■ Problem details
With pictures left out, only the lines from the one containing "Image resolution: width=537" through the end of the records should be reproduced exactly, please.

Stored items
========================================================================
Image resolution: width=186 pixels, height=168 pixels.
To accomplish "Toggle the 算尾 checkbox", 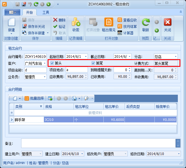I will (x=93, y=63).
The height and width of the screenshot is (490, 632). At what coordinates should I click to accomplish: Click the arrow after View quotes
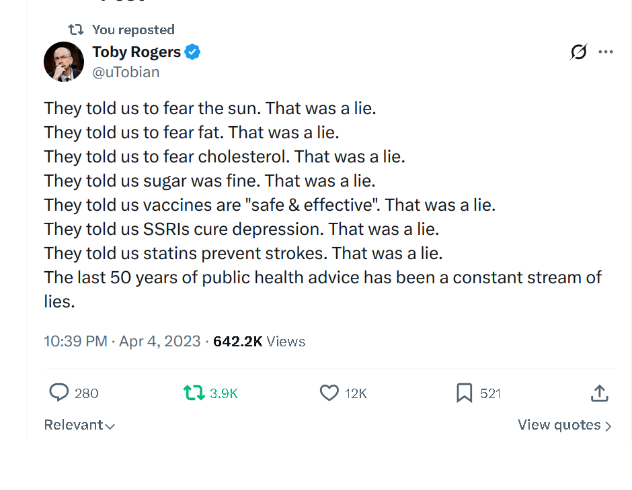pos(608,426)
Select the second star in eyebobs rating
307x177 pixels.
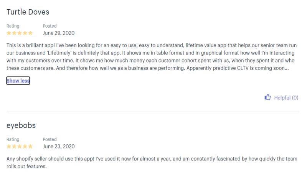14,146
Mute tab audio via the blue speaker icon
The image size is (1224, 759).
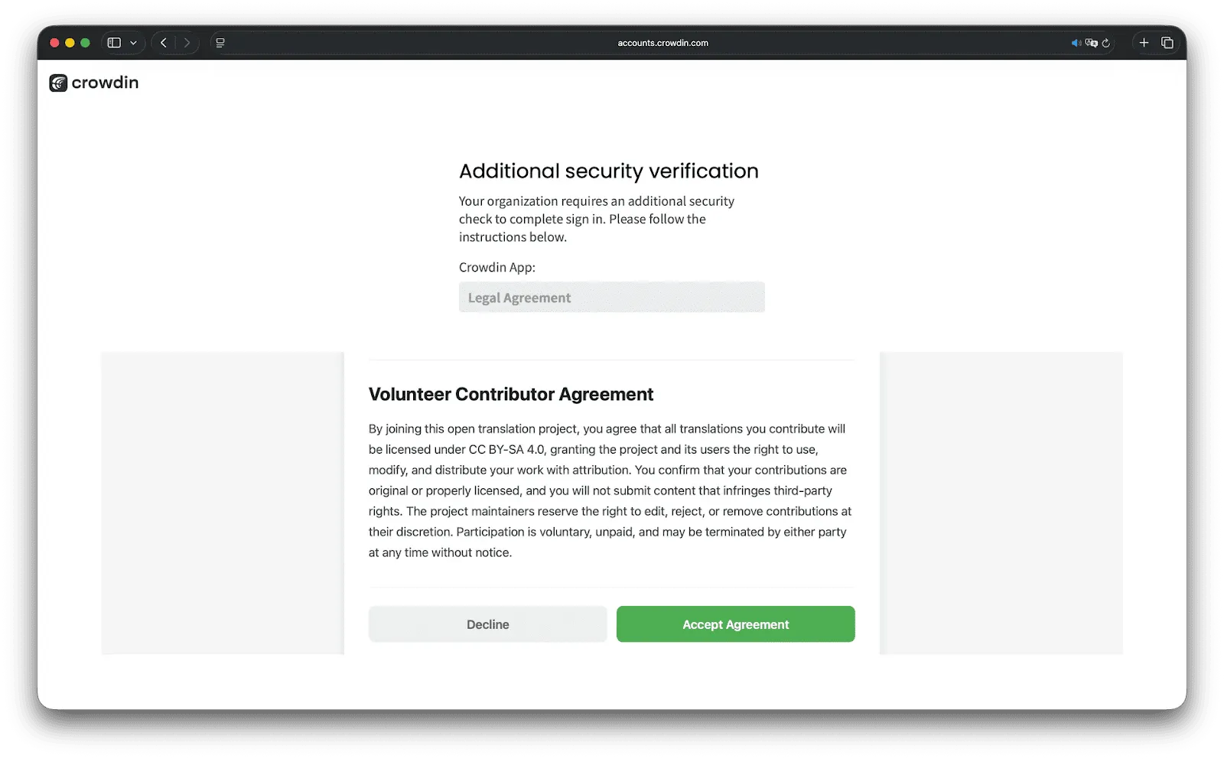pyautogui.click(x=1075, y=43)
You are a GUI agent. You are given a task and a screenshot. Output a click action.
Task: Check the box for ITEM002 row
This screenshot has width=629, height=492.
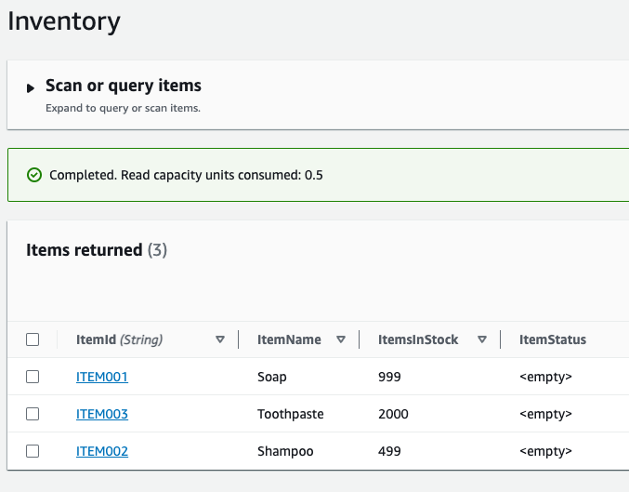[x=33, y=451]
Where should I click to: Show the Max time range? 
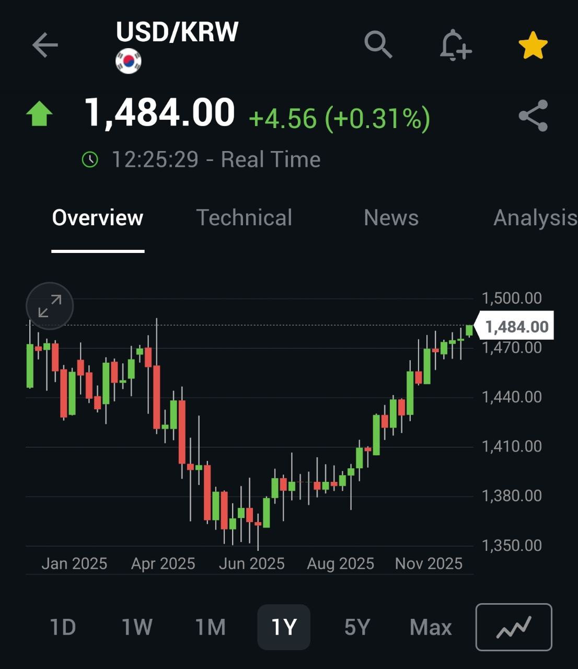(x=431, y=627)
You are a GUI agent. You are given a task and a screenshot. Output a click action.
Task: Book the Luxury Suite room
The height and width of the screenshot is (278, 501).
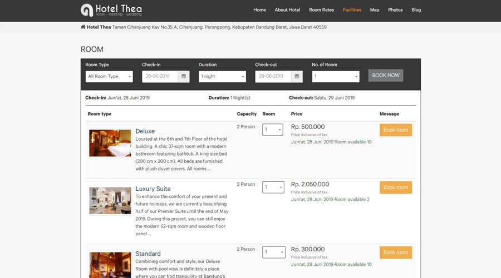(395, 187)
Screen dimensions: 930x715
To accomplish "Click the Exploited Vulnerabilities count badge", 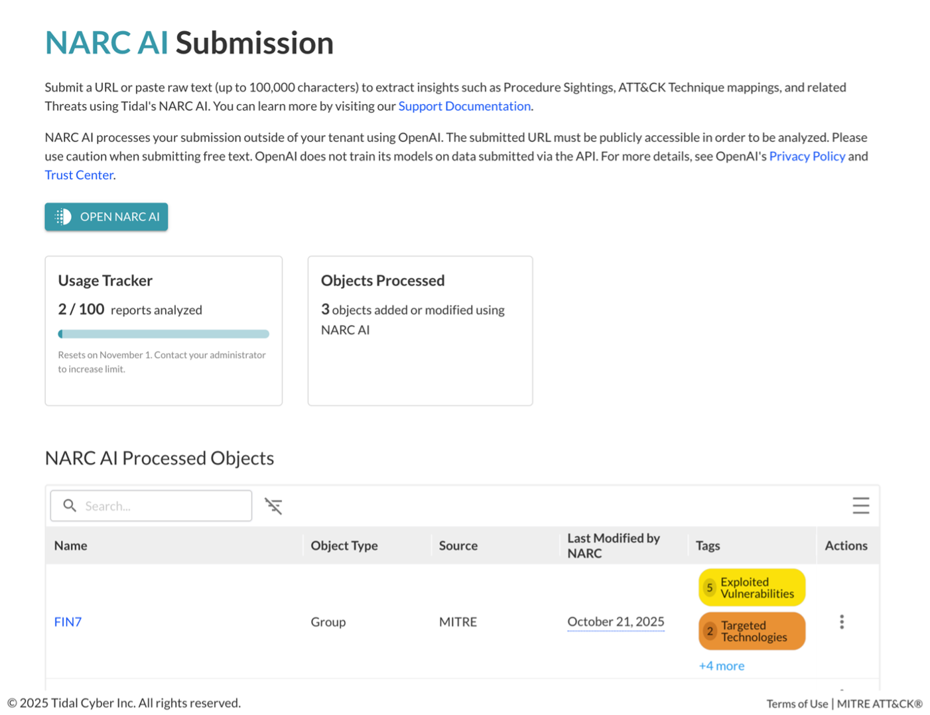I will click(x=709, y=588).
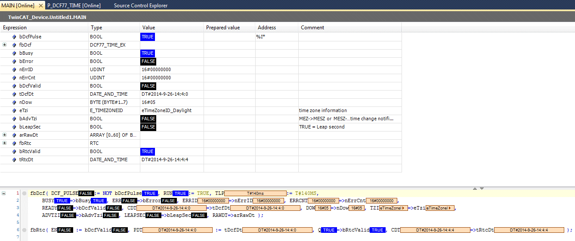Click the bLeapSec variable icon
This screenshot has height=241, width=575.
[14, 127]
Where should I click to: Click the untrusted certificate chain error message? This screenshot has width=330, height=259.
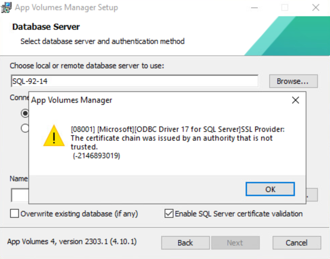pos(172,138)
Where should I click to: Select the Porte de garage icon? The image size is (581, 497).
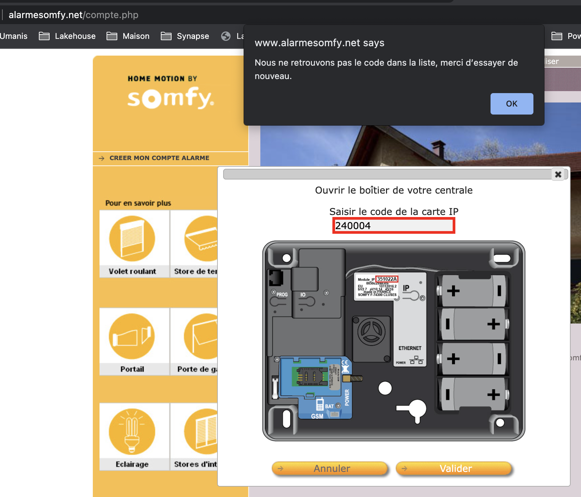pyautogui.click(x=200, y=337)
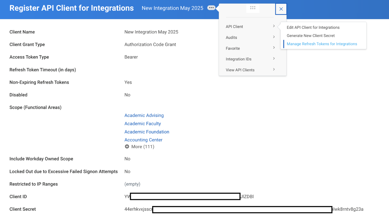
Task: Select Edit API Client for Integrations
Action: pyautogui.click(x=313, y=27)
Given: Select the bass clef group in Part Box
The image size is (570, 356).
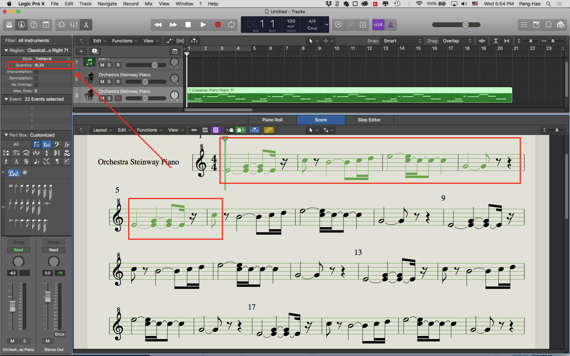Looking at the screenshot, I should click(x=57, y=145).
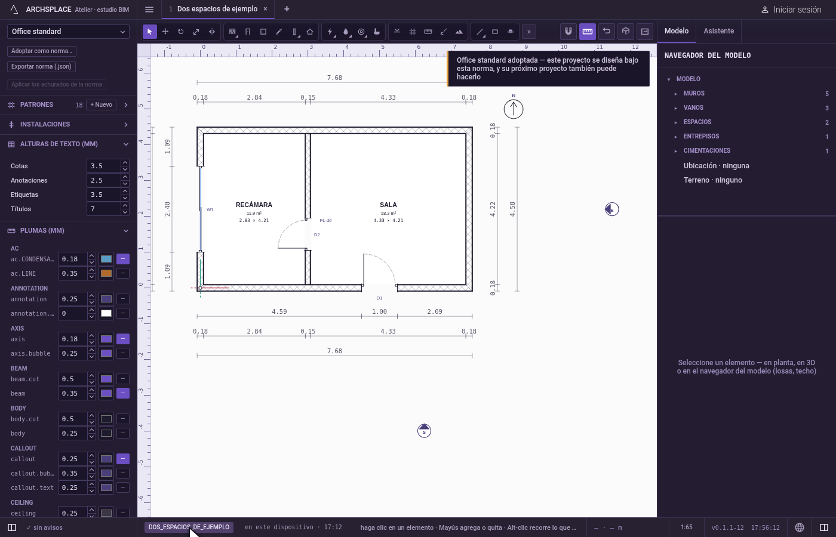Click Exportar norma (.json) button
Image resolution: width=836 pixels, height=537 pixels.
tap(41, 67)
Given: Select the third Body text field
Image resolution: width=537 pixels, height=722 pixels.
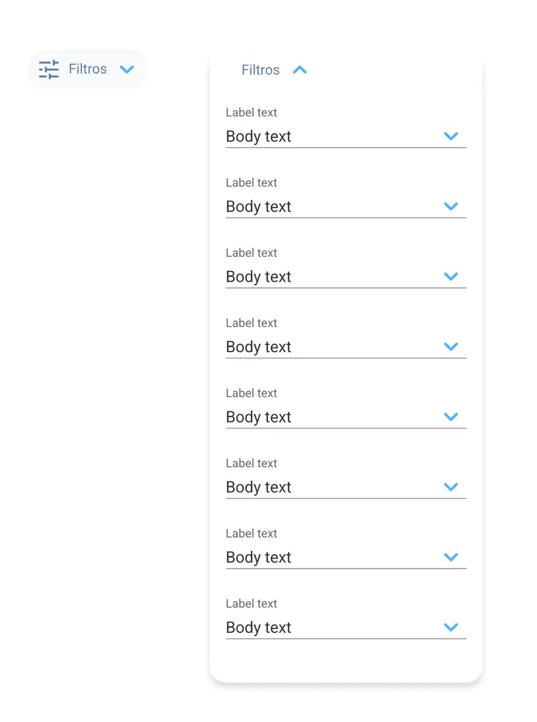Looking at the screenshot, I should (259, 277).
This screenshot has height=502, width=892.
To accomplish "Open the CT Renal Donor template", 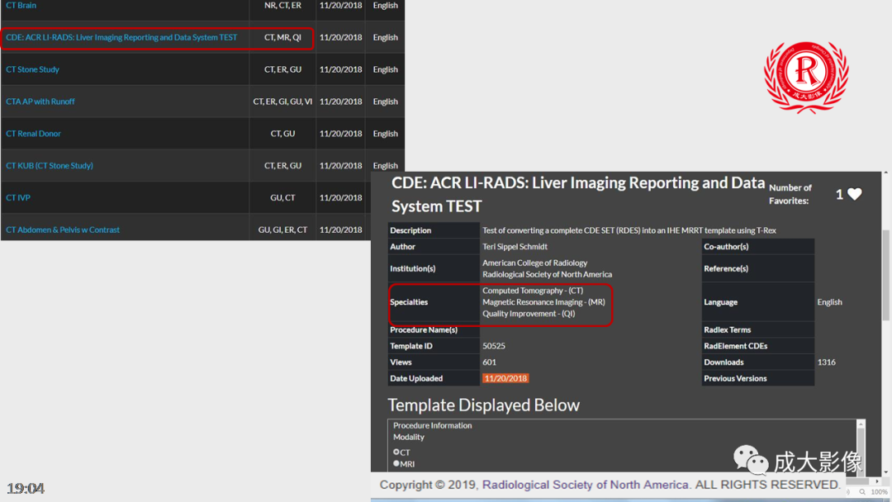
========================================================================
■ Reply to the exercise
Image resolution: width=537 pixels, height=722 pixels.
Looking at the screenshot, I should (259, 277).
This screenshot has height=502, width=892.
To accomplish "Open the CT Renal Donor template", 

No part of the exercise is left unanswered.